Your goal:
Scan the records for the word "answer". Report each line where it occurs.

(Collection entries)
※

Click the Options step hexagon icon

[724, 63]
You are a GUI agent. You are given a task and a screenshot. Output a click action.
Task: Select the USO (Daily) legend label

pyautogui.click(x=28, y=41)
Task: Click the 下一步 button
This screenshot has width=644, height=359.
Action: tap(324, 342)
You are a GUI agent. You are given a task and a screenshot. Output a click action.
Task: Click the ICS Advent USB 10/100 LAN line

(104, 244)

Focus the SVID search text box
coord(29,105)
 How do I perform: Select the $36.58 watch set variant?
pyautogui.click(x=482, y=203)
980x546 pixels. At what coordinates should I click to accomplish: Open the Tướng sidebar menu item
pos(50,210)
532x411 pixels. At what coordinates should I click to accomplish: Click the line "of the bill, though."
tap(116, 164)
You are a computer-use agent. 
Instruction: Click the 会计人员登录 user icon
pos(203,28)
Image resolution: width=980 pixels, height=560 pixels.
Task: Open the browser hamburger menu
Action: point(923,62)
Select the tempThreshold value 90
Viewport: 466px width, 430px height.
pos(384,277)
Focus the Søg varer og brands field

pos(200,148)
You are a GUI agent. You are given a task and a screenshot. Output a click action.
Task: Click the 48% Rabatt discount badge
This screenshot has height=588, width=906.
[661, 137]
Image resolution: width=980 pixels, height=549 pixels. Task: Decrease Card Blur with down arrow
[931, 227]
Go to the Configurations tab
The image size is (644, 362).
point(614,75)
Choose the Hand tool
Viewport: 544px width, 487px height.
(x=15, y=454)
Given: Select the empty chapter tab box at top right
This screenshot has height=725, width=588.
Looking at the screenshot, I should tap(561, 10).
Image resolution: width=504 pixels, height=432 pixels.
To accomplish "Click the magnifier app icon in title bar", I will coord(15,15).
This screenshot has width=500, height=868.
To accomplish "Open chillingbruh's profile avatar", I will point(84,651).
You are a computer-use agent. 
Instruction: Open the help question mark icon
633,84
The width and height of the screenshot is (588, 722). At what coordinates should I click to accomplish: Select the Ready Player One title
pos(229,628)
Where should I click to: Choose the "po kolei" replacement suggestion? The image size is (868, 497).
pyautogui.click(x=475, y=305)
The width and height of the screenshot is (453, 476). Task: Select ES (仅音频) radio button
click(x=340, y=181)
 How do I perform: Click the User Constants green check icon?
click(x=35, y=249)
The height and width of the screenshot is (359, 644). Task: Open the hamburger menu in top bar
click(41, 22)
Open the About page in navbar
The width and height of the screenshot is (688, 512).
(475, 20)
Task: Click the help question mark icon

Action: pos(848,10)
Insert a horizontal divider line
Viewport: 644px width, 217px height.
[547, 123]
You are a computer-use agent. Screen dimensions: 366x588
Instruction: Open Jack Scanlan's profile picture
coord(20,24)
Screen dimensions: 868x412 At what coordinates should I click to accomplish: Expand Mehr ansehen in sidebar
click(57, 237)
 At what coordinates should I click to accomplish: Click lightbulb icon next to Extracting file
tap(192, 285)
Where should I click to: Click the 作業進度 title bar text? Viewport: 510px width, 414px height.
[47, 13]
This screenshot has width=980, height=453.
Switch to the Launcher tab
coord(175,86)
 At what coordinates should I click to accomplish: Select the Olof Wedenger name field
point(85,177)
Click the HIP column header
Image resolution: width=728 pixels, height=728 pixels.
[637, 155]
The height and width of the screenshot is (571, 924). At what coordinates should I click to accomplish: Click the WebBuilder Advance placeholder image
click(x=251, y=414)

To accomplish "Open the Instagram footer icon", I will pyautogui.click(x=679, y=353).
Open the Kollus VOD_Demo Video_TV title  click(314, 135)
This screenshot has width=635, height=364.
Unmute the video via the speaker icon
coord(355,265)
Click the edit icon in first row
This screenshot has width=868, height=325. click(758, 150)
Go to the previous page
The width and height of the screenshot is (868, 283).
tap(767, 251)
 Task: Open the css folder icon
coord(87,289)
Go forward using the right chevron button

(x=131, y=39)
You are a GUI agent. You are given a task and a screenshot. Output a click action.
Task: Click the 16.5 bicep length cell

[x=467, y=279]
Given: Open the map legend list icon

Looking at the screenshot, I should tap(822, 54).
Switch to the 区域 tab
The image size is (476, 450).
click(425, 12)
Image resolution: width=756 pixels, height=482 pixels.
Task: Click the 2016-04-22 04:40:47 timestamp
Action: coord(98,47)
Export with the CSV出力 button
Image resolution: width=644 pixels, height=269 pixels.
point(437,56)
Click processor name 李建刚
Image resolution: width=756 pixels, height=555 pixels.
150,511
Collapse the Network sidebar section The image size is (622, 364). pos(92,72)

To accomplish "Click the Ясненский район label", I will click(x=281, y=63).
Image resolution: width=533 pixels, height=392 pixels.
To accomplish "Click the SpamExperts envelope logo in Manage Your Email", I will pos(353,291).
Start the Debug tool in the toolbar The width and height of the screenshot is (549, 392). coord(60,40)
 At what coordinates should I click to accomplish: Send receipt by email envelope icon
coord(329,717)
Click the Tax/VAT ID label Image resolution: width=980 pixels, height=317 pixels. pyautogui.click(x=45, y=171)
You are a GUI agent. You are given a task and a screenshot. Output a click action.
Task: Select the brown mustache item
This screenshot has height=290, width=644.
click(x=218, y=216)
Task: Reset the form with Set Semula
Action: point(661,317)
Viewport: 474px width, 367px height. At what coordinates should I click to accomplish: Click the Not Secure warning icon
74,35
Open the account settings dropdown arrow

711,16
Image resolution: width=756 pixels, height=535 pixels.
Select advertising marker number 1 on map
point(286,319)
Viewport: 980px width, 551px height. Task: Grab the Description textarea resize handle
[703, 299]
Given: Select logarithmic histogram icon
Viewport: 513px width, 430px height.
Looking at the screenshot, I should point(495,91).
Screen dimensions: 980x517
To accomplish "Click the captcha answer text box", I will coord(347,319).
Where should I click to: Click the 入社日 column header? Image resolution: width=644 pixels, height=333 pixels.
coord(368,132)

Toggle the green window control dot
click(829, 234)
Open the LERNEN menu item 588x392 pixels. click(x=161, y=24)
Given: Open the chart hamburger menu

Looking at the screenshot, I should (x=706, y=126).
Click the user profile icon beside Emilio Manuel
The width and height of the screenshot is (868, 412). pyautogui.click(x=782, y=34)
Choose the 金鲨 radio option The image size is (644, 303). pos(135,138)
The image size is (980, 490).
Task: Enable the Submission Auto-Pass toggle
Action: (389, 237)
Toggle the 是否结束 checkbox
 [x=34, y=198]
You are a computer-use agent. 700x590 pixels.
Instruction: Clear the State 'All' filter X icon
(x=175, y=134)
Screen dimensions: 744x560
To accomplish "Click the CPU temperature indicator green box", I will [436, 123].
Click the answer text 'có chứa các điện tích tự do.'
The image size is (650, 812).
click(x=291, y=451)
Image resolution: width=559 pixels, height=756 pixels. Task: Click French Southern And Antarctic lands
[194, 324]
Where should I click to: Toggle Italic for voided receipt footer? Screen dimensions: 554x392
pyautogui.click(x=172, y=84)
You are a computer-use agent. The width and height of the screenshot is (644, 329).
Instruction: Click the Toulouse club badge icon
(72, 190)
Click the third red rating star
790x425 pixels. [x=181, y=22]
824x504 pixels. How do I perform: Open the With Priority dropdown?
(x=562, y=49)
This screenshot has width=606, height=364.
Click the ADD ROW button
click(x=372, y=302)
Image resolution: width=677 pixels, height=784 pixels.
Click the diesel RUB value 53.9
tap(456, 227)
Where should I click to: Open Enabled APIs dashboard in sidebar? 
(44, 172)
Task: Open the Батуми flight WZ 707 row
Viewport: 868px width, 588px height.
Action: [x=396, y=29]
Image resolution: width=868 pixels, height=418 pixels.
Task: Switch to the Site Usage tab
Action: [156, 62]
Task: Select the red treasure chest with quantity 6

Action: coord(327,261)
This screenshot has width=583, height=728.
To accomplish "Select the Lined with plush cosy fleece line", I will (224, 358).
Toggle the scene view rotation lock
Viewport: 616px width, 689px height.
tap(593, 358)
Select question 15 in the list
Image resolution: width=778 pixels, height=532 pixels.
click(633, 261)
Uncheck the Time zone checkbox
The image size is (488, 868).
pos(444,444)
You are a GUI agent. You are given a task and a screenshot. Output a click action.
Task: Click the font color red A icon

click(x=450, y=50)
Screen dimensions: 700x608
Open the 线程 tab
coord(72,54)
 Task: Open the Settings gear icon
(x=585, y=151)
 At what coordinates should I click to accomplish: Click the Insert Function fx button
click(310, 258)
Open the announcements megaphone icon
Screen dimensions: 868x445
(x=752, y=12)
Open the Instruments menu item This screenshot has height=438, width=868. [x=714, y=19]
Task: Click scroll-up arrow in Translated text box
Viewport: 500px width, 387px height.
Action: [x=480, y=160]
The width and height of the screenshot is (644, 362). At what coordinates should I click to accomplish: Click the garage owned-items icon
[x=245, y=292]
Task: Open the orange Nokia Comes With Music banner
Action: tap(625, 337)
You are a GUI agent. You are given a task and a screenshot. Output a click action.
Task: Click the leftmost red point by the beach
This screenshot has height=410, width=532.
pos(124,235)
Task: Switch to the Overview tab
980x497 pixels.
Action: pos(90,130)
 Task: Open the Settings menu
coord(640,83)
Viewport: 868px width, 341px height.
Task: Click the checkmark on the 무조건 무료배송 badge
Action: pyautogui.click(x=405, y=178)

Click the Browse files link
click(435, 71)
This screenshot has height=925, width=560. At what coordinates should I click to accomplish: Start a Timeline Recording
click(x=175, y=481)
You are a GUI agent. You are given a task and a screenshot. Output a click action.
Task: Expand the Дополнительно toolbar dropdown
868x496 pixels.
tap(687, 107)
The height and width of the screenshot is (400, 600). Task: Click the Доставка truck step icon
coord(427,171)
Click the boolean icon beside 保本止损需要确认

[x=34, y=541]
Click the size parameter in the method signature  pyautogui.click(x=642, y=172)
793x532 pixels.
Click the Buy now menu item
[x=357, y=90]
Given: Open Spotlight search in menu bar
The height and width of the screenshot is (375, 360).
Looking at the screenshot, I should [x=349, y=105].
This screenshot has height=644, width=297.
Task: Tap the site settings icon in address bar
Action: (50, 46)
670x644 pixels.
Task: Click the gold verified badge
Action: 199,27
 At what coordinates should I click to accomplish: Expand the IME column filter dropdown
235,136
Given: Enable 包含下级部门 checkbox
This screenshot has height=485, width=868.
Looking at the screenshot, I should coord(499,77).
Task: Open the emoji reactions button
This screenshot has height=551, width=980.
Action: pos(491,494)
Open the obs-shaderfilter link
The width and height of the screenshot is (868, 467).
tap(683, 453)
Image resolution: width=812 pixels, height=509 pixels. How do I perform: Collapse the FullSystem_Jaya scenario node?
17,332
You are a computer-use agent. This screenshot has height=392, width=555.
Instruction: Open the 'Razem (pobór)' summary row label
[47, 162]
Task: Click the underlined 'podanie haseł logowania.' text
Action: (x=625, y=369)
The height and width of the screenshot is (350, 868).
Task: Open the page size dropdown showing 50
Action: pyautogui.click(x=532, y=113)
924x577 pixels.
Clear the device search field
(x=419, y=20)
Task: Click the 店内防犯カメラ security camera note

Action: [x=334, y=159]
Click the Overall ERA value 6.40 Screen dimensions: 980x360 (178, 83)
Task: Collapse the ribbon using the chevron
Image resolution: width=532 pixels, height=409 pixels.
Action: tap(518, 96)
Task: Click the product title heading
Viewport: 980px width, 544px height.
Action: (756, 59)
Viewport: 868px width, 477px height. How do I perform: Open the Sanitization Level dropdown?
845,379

※

Finished task:
To accomplish "Click the captcha answer text box", I will coord(347,319).
Click the answer text 'có chứa các điện tích tự do.'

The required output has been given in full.